Détail de la consigne » Recopiez le passage retenu depuis « L'assommoir emile zola » jusqu'à « vie et humanité. » inclus, en changeant « honnête ouvrier » en « brave ouvrier ».

Passage retenu »
L'assommoir emile zola chapitre 2 : les désirs de gervaise
Dans cet extrait du chapitre 2 de L'Assommoir, roman naturaliste de Emile Zola, Gervaise a été abandonnée avec ses deux enfants par Lantier. Coupeau, un honnête ouvrier qui loge dans le même hôtel est sincèrement amoureux d’elle et tente de la séduire. Ils échangent donc des propos sur leurs histoires et projets respectifs au sein de l’Assommoir, bar où se confrontent déjà leurs désirs et la fatalité qui pèse sur eux. Moment programmatique du roman, cet épisode traduit le projet de Zola dans l’exposition de la fatalité du sort ouvrier. Mais déjà, il réussit à ne pas faire de ses personnages, la simple illustration mécanique de ses théories et à leur donner vie et humanité.

Données extraites »
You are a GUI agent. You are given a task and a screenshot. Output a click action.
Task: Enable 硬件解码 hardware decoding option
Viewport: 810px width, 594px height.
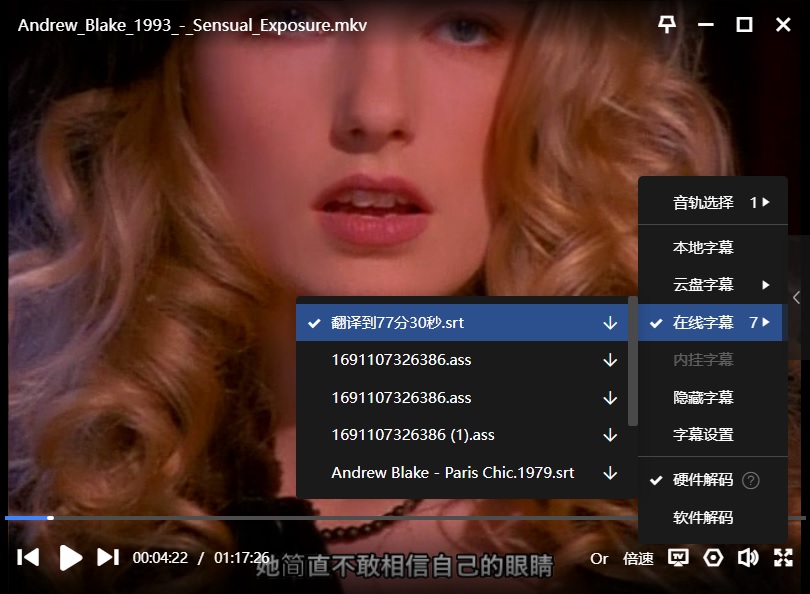(x=703, y=480)
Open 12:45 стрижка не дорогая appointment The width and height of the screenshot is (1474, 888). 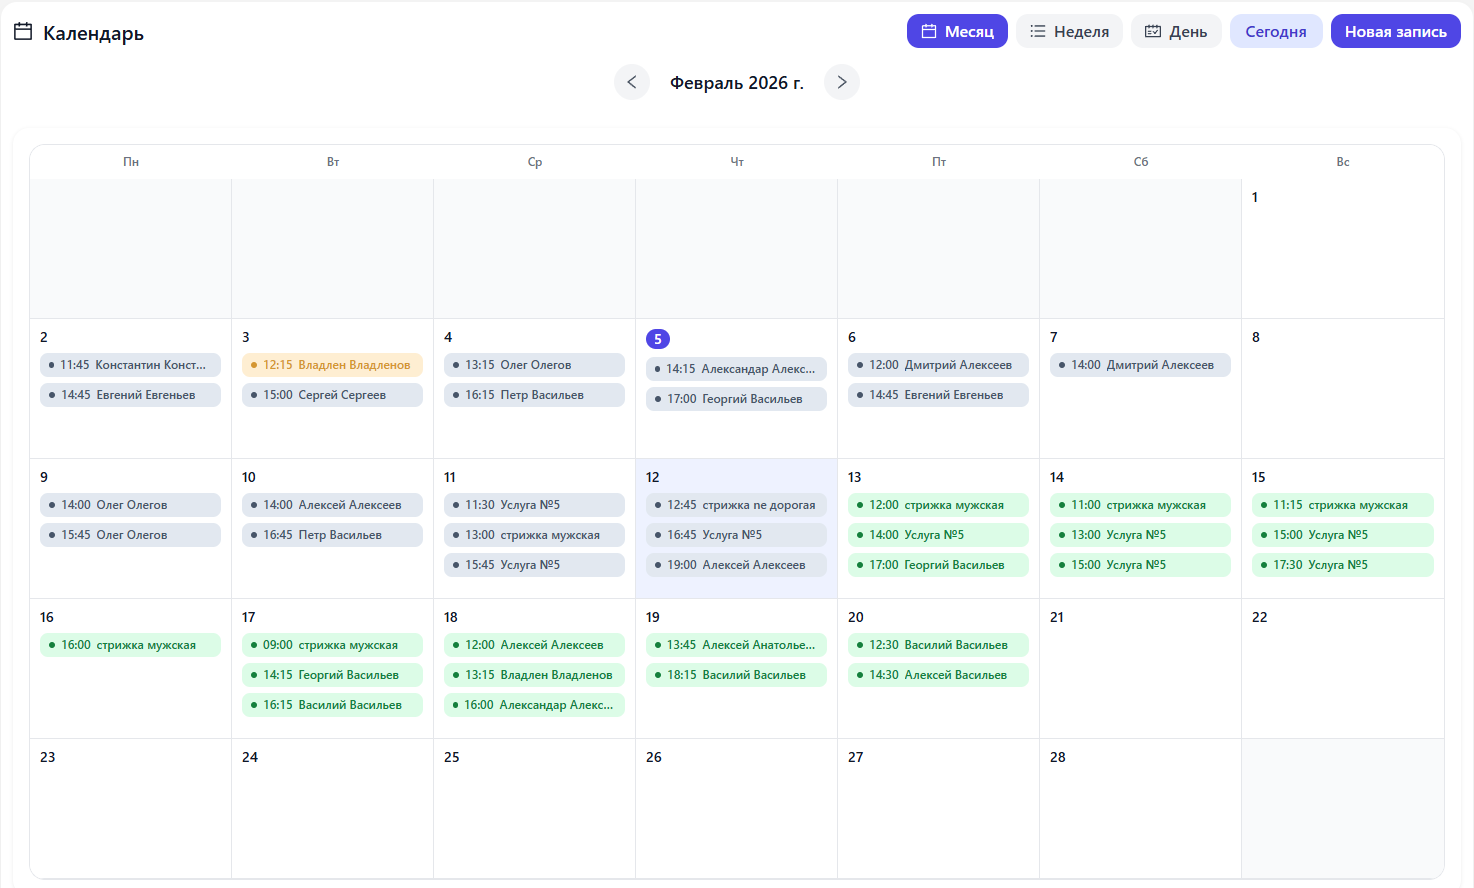point(736,505)
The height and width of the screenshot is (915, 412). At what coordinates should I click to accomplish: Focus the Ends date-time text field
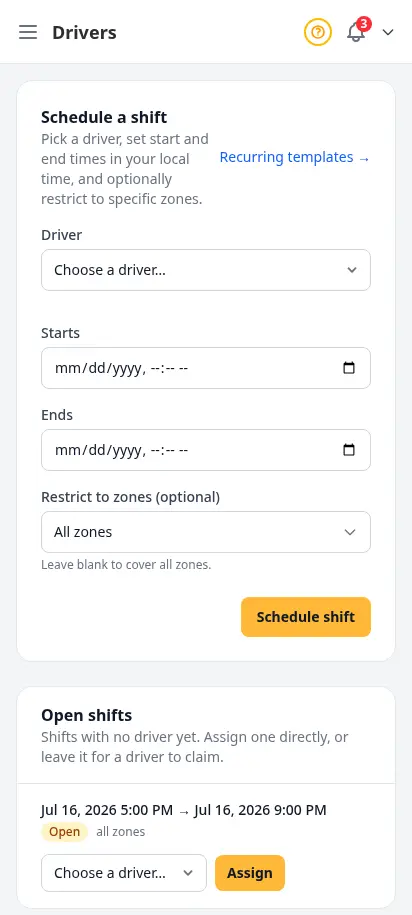coord(193,450)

Corrigé proposé »
L'assommoir emile zola chapitre 2 : les désirs de gervaise
Dans cet extrait du chapitre 2 de L'Assommoir, roman naturaliste de Emile Zola, Gervaise a été abandonnée avec ses deux enfants par Lantier. Coupeau, un brave ouvrier qui loge dans le même hôtel est sincèrement amoureux d’elle et tente de la séduire. Ils échangent donc des propos sur leurs histoires et projets respectifs au sein de l’Assommoir, bar où se confrontent déjà leurs désirs et la fatalité qui pèse sur eux. Moment programmatique du roman, cet épisode traduit le projet de Zola dans l’exposition de la fatalité du sort ouvrier. Mais déjà, il réussit à ne pas faire de ses personnages, la simple illustration mécanique de ses théories et à leur donner vie et humanité.